Liquid calcium was on his mind next, and he laid it on in thick slabs across six strips of steel sheet. It bubbled and broiled in the sun and he watched as it moved to form a perfect circle. Here he thought success and began a great cheer but realized it was still daytime, threw the calcium out the window, and went right back to his desk to try again.

Yulug couldn’t fake his frustration if he tried. His usual outlet for such a mind state was to rattle his cactus with some angry words. That afternoon he turned to the spiked cucumber and threw everything out of his mind, right through his lips, and all into one spot where the cactus sat, brimming. The convenience of a cactus assault is that cacti are hardy entities, for they exist with a thousand spikes drilled into them from the get go and this means they have always known hardship and cannot be interrogated further. Yulug knew this and so the things he said, oh they really went far. And just as he was at the height of his cactus anti-serenade, he stopped stock still like one made of crystal (for that is exactly what he was). There upon the cactus sat a single drop of rain. A tear from above. What Yulug saw in that droplet was not the components of hydrogen and oxygen as one normally would, but rather his living room, amplified in a way that his four walls, his two ceilings, and handful of floors were all there at one point.

The yelp was great that came from Yulug that afternoon and if you put an ear to his door any day of the week, all you’d be able to hear was bangs, twangs, and the harmonics of a saw.

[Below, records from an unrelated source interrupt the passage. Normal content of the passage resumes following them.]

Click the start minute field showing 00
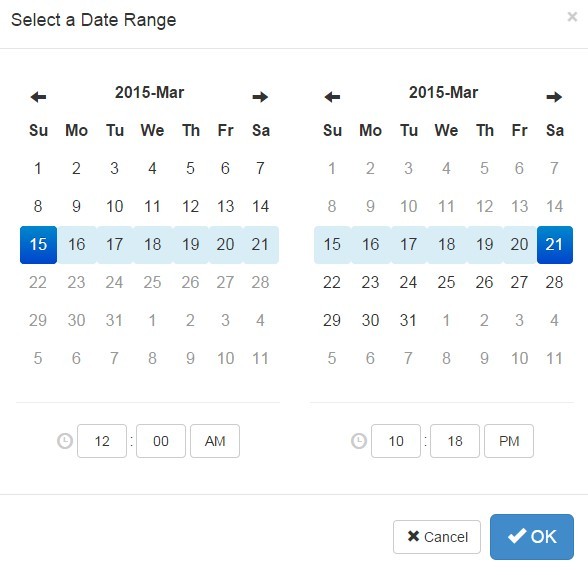161,441
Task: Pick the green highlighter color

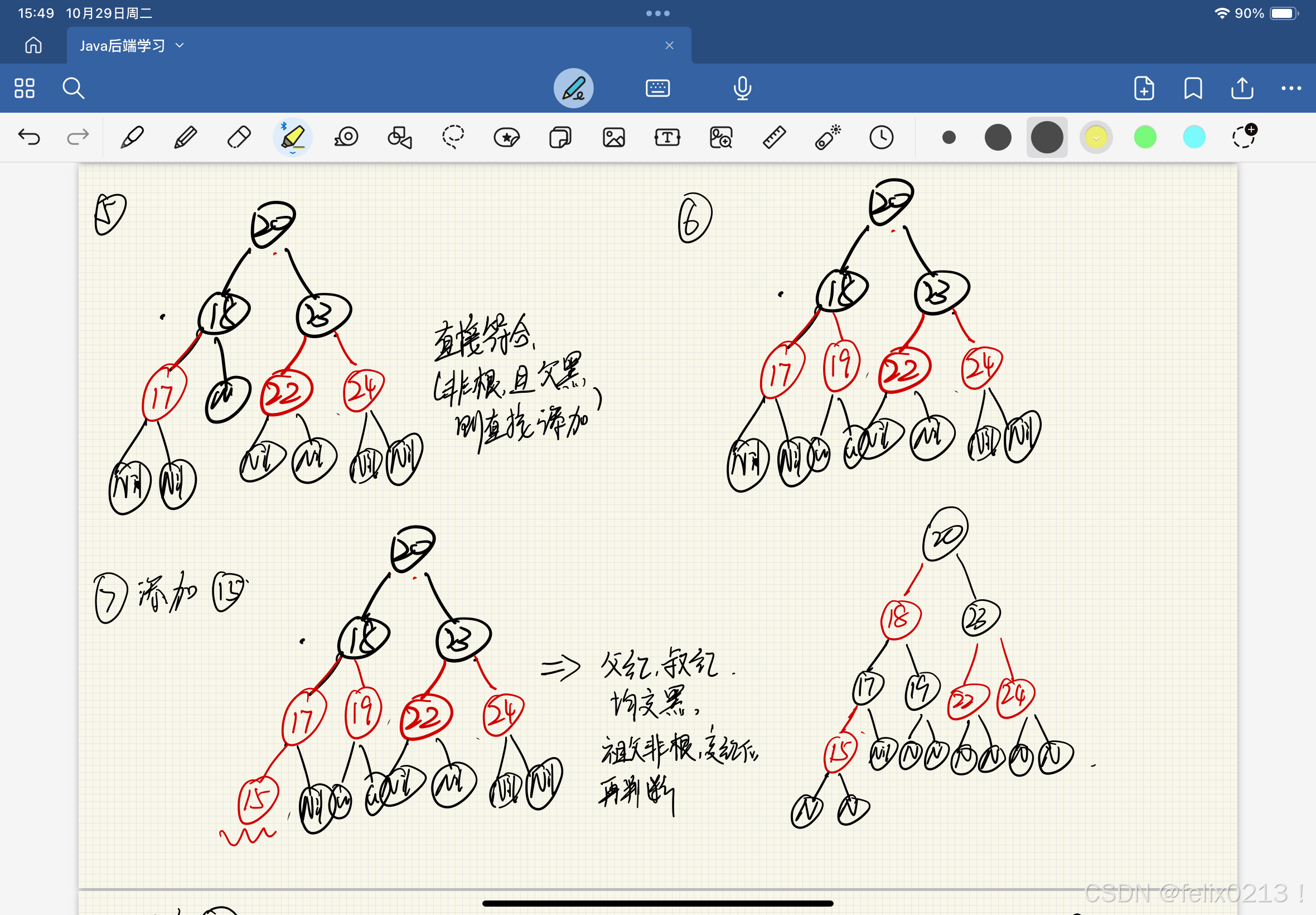Action: 1145,138
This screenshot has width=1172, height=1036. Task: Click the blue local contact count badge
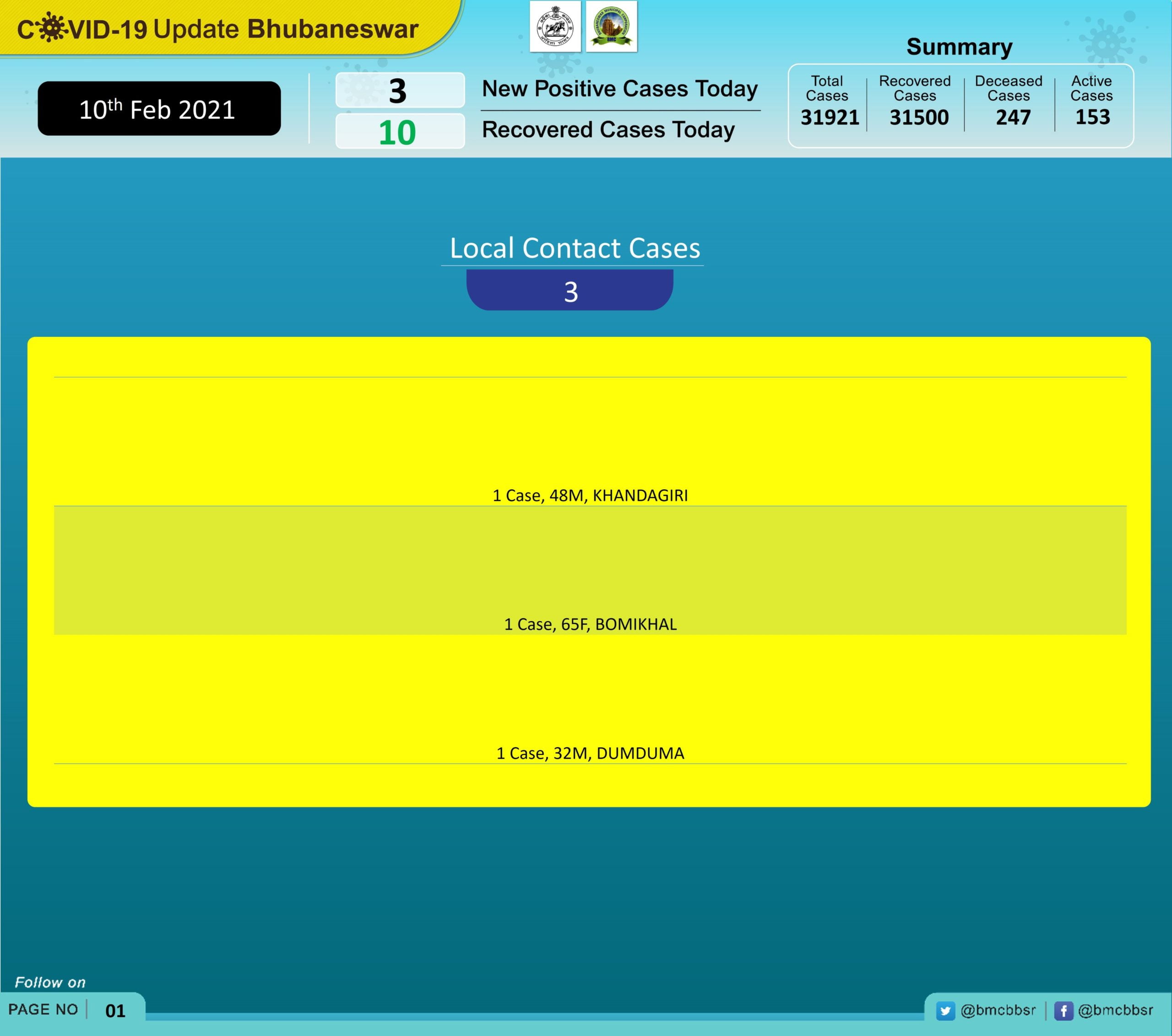[570, 291]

Finally, Yulug emerged and presented to the town a pipe with a bend in it. He told everyone to wait until nightfall and they did so, but not without a little resistance. As the moon rose and the stars came out, of which the Gulugs idly continued to look forward and at the backs and fronts of each other, unaware of the bespeckled dome above the, Yulug called for attention. With one eye upon the pipe and another not on the pipe but closed, Yulug laid his gaze upon an ocean of light. Mites! he decided they were called. And he told everyone this as he passed around his invention and others looked upon these little creatures. For that’s what they were, said Yulug, tiny imperceptible entities that spent the day time eating the sun and in the night time they paid for their greed by glowing. This frightened one of the younger Gulugs so much that they kicked the lower half of their father, who was holding Yulug’s device but was holding it no longer, for through the air it sailed and greeted the floor as one-hundred pieces.

Soon after, the Gulug civilization perished. They failed to detect the imminent strike of a large asteroid, for they never saw it until it was right on top of their noses.